YERUSHALAYIM (Reuters/Hamodia) -
Israeli Labor MK’s Isaac Herzog (L) and Hilik Bar (C) seen with Palestinian Authority President Mahmoud Abbas during a meeting in Ramallah. (FLASH90)
Israeli Labor MK’s Isaac Herzog (L) and Hilik Bar (C) seen with Palestinian Authority President Mahmoud Abbas during a meeting in Ramallah. (FLASH90)

Israeli and Palestinian negotiators held a new round of talks on Monday, picking up the tempo of their meetings at the request of the United States, in the face of widespread skepticism that they will ever reach a deal.

Just as for much of the last 20 years, the same problems continue to snarl progress towards a deal, with Israelis and Palestinians at loggerheads over how to divide the land and over their future security arrangements — among other things.

Palestinian Authority President Mahmoud Abbas held a rare meeting with a group of 10 Knesset members on Monday, warning that this could be the last chance to reach a deal to end decades of conflict.

However, a senior Palestinian official told Reuters that the talks were intensifying, with the negotiating teams agreeing to meet for up to eight hours a day and to see one another more regularly than at the start of their latest diplomatic drive.

“As the Americans requested, we are upping the tempo of the discussions,” the official said, adding that Washington would evaluate the situation in the next two months and see how to narrow the inevitable differences.

“So far we have achieved nothing,” he said.

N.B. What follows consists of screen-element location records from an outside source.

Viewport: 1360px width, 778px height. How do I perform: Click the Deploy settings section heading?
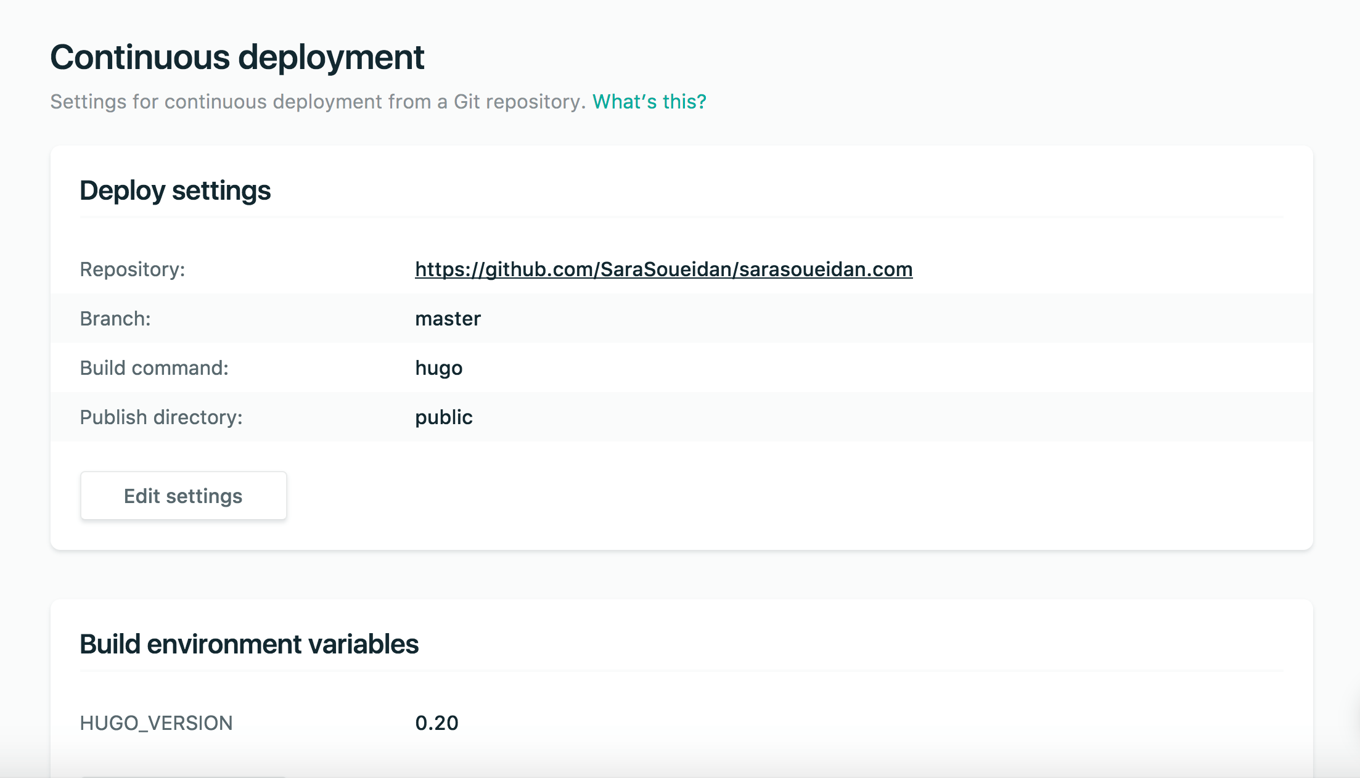click(x=175, y=190)
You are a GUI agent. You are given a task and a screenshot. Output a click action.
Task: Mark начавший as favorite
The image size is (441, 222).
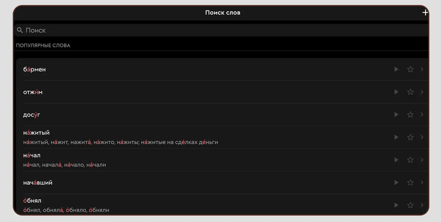pos(410,183)
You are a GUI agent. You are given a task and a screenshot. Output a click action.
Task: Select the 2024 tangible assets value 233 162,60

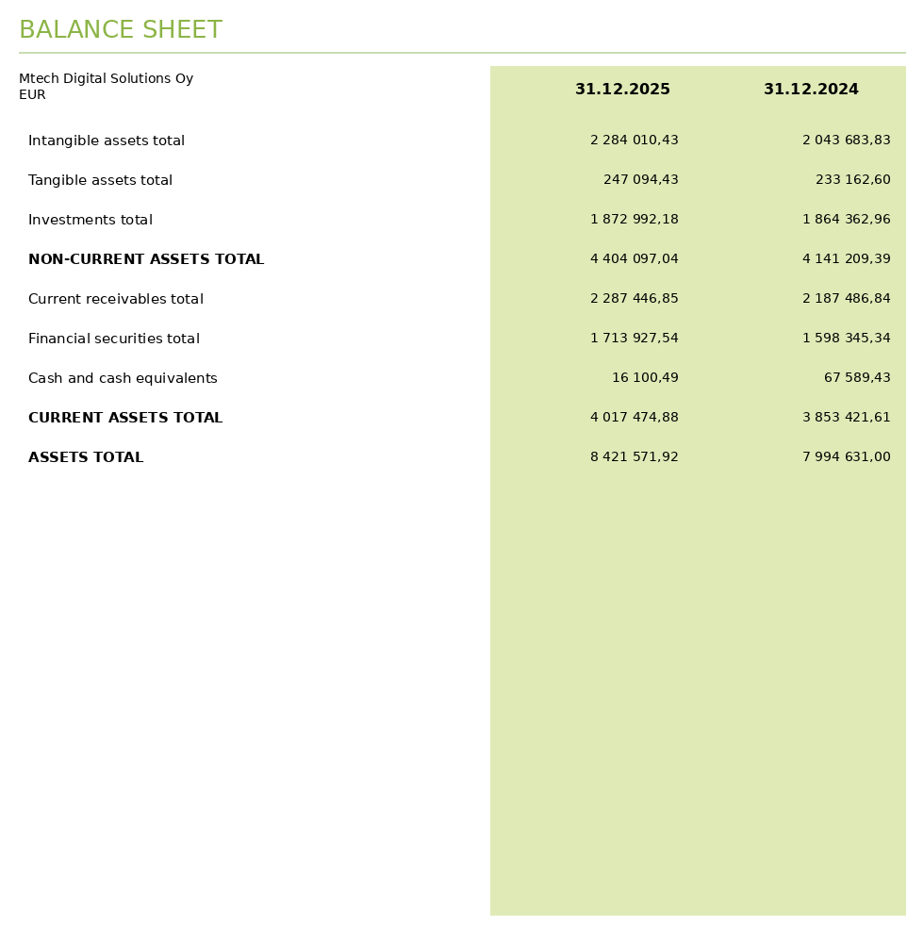click(853, 180)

For the last two months, the two sides met once or twice a week, sometimes only for a couple of hours at a time, raising eyebrows among foreign diplomats, who questioned how the U.S. goal of reaching a full accord by April could ever be met.

“If they are really serious about getting a result within nine months, then they should be meeting every day,” said one senior diplomat in Yerushalayim, who declined to be named.

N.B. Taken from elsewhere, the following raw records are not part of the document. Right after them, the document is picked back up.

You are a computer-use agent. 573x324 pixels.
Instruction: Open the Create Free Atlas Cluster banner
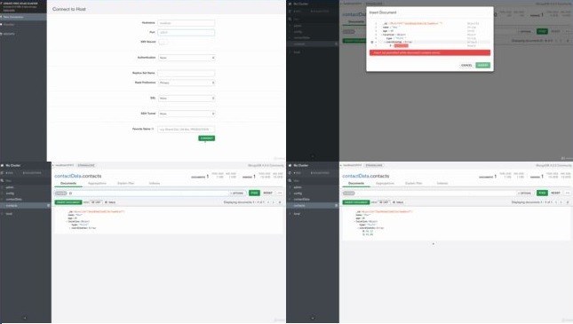[23, 6]
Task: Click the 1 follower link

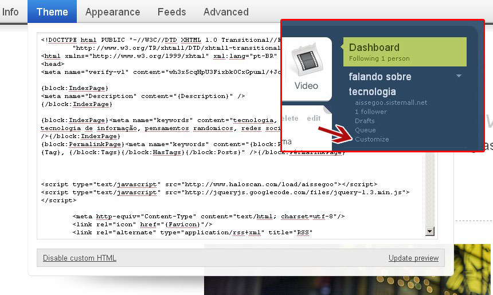Action: click(x=371, y=112)
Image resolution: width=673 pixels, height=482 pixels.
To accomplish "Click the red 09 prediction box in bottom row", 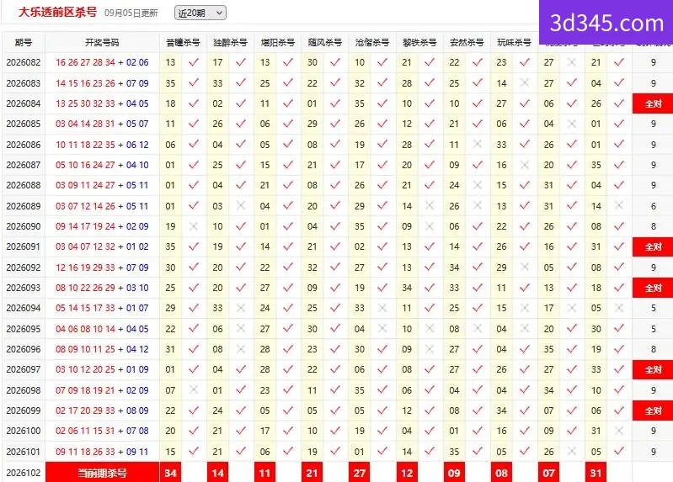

Meanwhile, at the meeting with the Knesset delegation, two items were “conspicuously absent,” according to The Times of Israel: The Israeli flag was missing. Not even a little one on the table. This, in contrast to the July 31 reception in the Knesset for a PA delegation, which saw the Palestinian flag alongside Israel’s behind them, a first-ever in the Knesset precedent.

Also missing were Palestinian journalists, though a busload of Israeli reporters were on hand for the event.